Un autre argument pourrait conforter l’hypothèse de véritables catégories de traits phonologiques. La catégorie de lieu est par exemple représentée dans l’expérience par trois valeurs (labial, dental, vélo-palatal). Un biais favorisant dans de mêmes proportions toutes les valeurs d’une même catégorie de traits, par rapport à une autre catégorie, serait le gage d’une cohérence des réponses et témoignerait d’un véritable comportement catégoriel.

Par ailleurs, nous avons vu que certaines données de la littérature suggèrent l’existence d’une organisation hiérarchique de telles catégories de traits phonologiques. En évaluant le poids implicitement attribué à trois catégories de traits fondamentaux pour les consonnes du français, nous testerons quelques hypothèses sur leurs relations. Peu de travaux portent directement sur cette question, mais ceux que nous avons synthétisés suggèrent que le mode d’articulation pourrait bien être la catégorie de trait la plus organisatrice chez les adultes et les enfants normo-lecteurs. Nous prédisons donc qu’ils apparieront plus fréquemment les syllabes en fonction du partage de mode, plutôt que du partage de lieu ou de voisement (hypothèse 13). Etant donnée la modalité de présentation visuelle du matériel, le lieu d’articulation pourrait avoir un statut plus important que le voisement (Hebben, 1986), mais la relation hiérarchique entre lieu et voisement est sans doute moins claire que celle qui place vraisemblablement le mode au sommet.
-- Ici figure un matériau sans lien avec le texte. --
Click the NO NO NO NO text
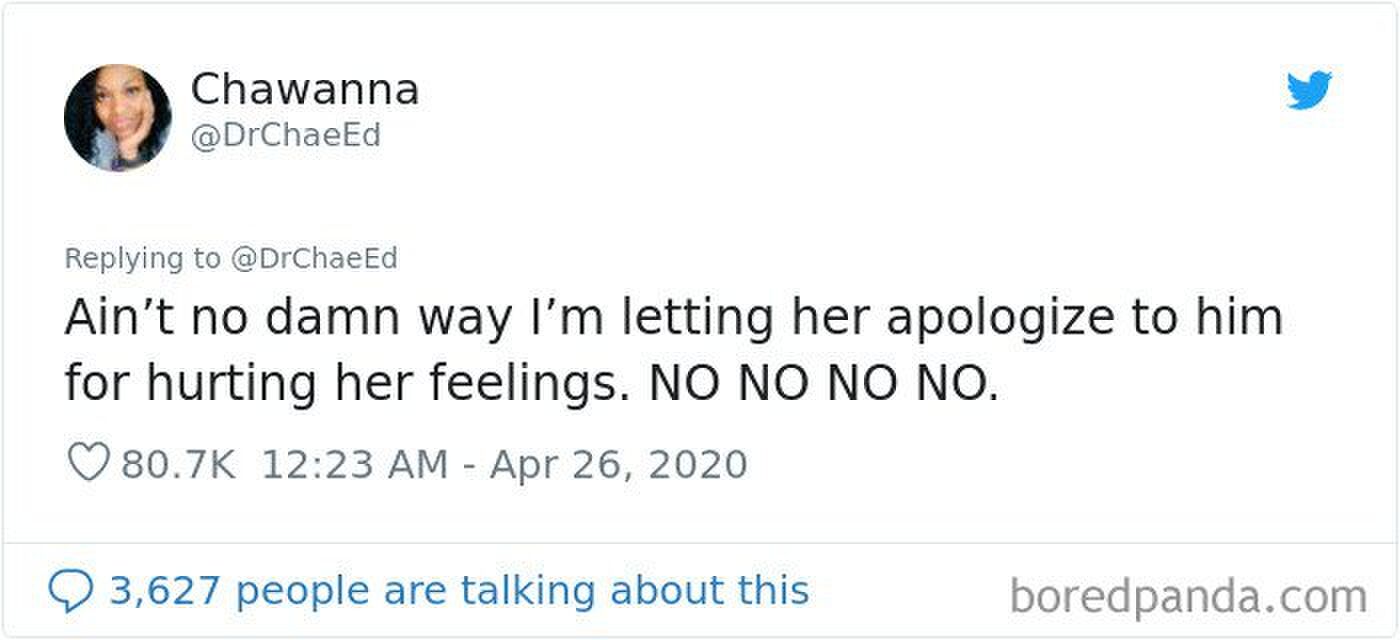The width and height of the screenshot is (1400, 640). point(824,383)
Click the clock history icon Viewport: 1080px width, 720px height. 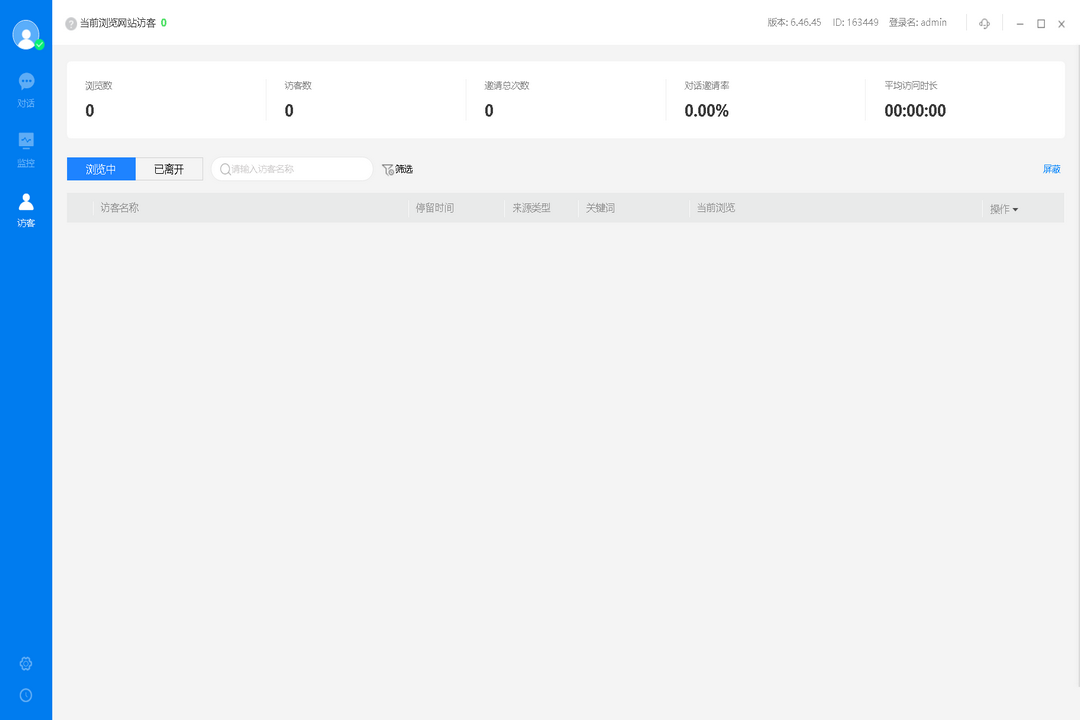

Nous faisons aussi l’hypothèse que la hiérarchie des catégories de traits comme critère d’organisation des consonnes se mettrait en place progressivement chez les enfants pendant la période où ils apprennent à lire (hypothèse 14). Les exigences de cette activité, en termes de précision et d’organisation des connaissances phonologiques, amèneraient sans doute l’enfant à raffiner l’élaboration de cette hiérarchie. Nous supposons que les enfants dyslexiques présentent une organisation différente de ces trois catégories de traits phonologiques, et des anomalies particulièrement marquées sont attendues chez les enfants présentant une dyslexie de type phonologique plutôt qu’une dyslexie de type surface (hypothèse 15).

Enfin, nous proposons ces Expériences 6a et 6b dans deux modalités : une modalité seulement visuelle et une modalité audio-visuelle dans le but de tester la persistance des résultats avec l’ajout d’informations auditives. La partie en audio-visuel a été proposée à un petit groupe d’adultes bons lecteurs età un groupe d’enfants normo-lecteurs de CE2.